• [Problem A]
Answer these questions about the poached chicken recipe below:
(i) For how long is the covered pot left on the stove after it is removed from the heat?
(ii) How much whole black peppercorn goes into the pot?
(iii) Which herb is roughly chopped together with the pickles?
• [Problem B] Carry on with the poached chicken recipe below from the point where it stops.

Pop your chicken in your largest saucepan or stock pot. Roughly chop the fennel, ginger, shallots (skin-on), carrots and halve the bulb of garlic. Drop in the herbs and spices plus a heaping handful of salt and 1 tbsp of whole black peppercorns.
Step 2.
Cover the whole lot with cold water and pop a lid on. Set over a medium-high heat and bring to a boil. Reduce to a simmer and cook for 5-6 mins before removing from the heat and leaving, still covered, on the stove for 90 minutes. By the time you come back to the chicken, it will be fully cooked, gently poached in the residual heat.
Step 3.
Whilst the chicken is poaching, prep the finishing veggies. Cut the celery, leek, fennel, carrot and spring onions into bite size pieces. Roughly chop the dill and pickles, too.
Step 4.

• [Extracted information]
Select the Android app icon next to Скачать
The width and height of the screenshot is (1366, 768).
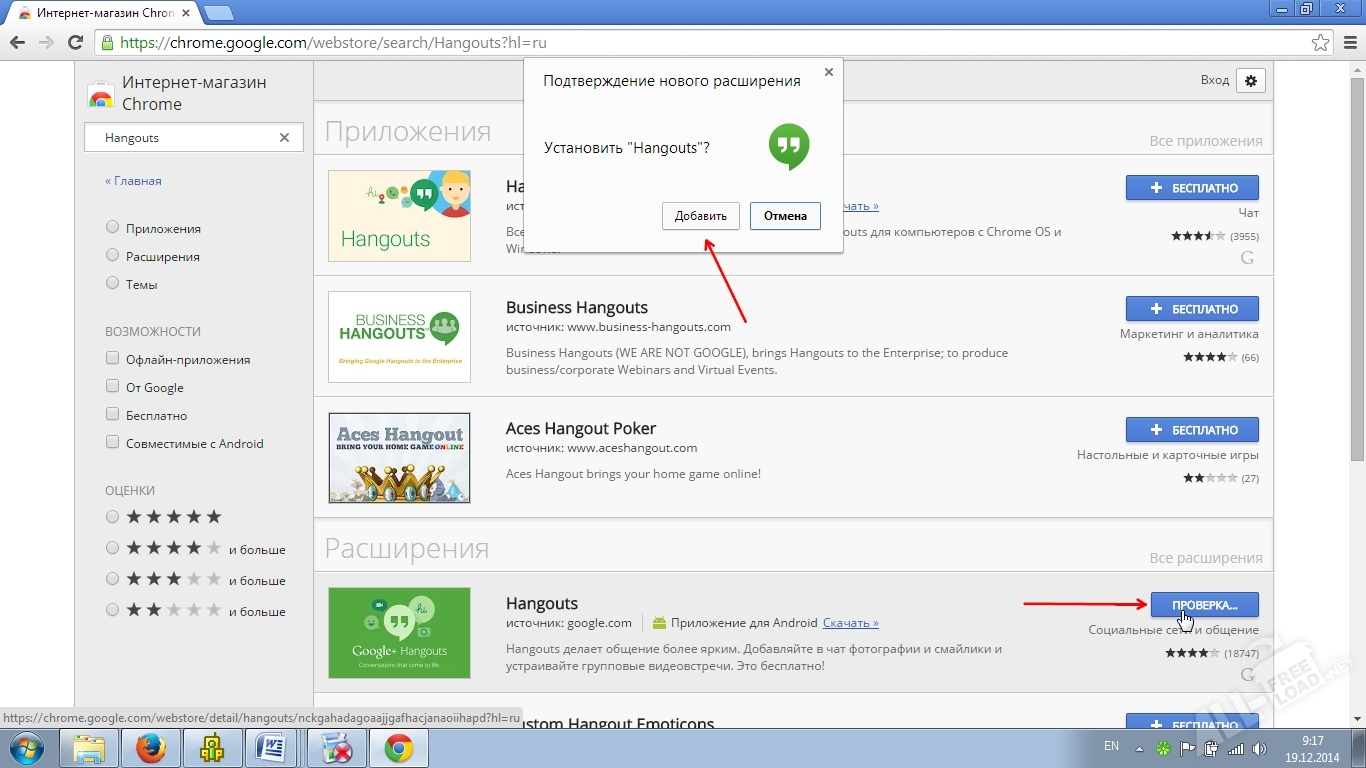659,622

---

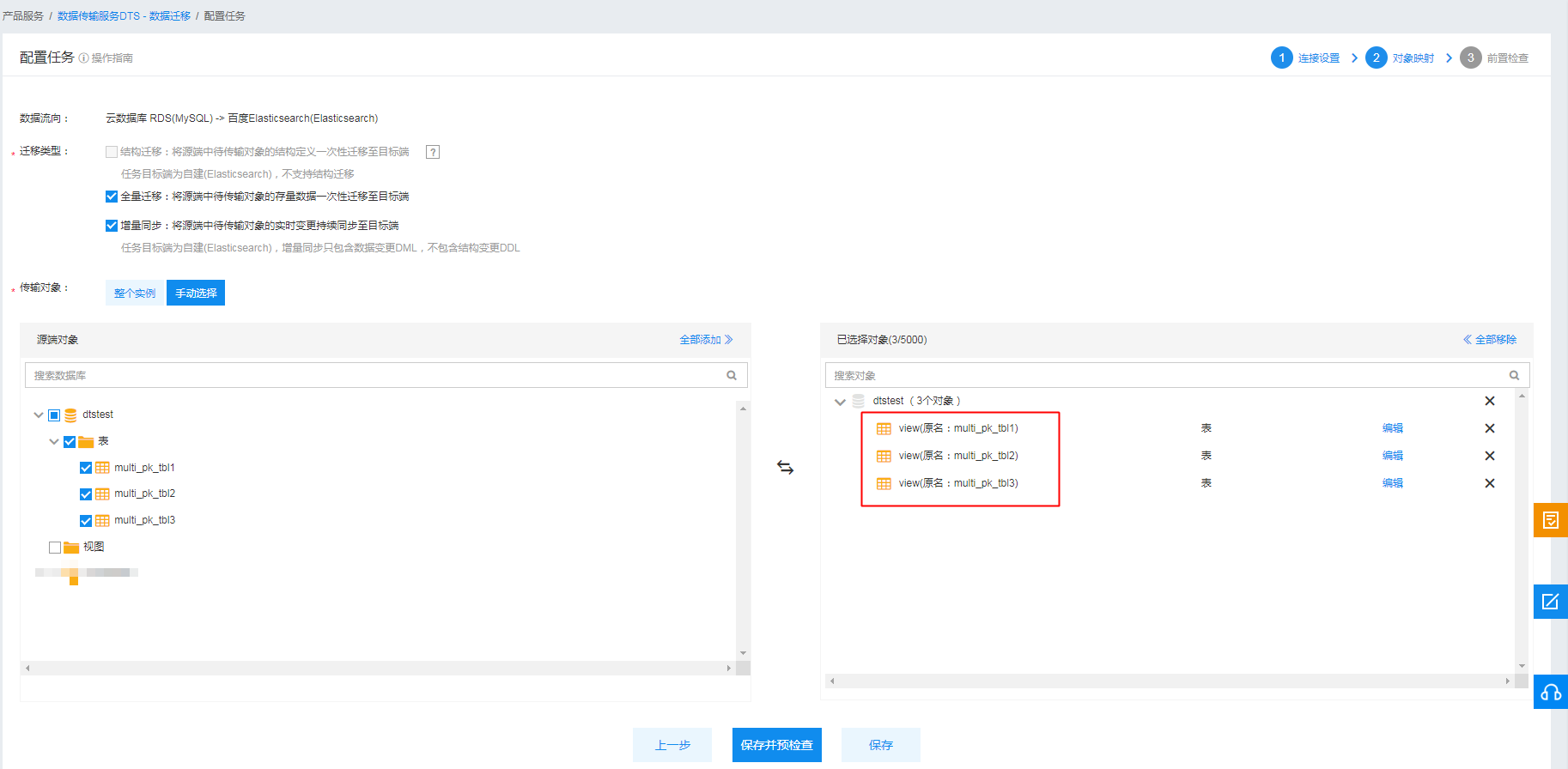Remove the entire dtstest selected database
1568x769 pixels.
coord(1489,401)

• [Written response A]
(i) 90 minutes
(ii) 1 tbsp
(iii) Dill

• [Written response B]
Once your chicken is cooked, remove from the broth and allow it to rest for 10 mins. Pass the broth through a fine sieve into a clean saucepan and set over a high heat. Bring to a boil and reduce by half to intensify the flavour.
Step 5.
Shred the meat from the cooked chicken and cut into bite sized pieces. Once your broth has reduced, tip in the pasta and the fennel, carrot, leek and celery and cook for 8-9 mins until al dente. When the pasta is cooked, stir through the spring onions, dill and chopped pickles. Season well with salt and black pepper and divide between warm bowls.
Step 6.
Finish each bowl with a spoon of crème fraîche and a pinch of chilli flakes.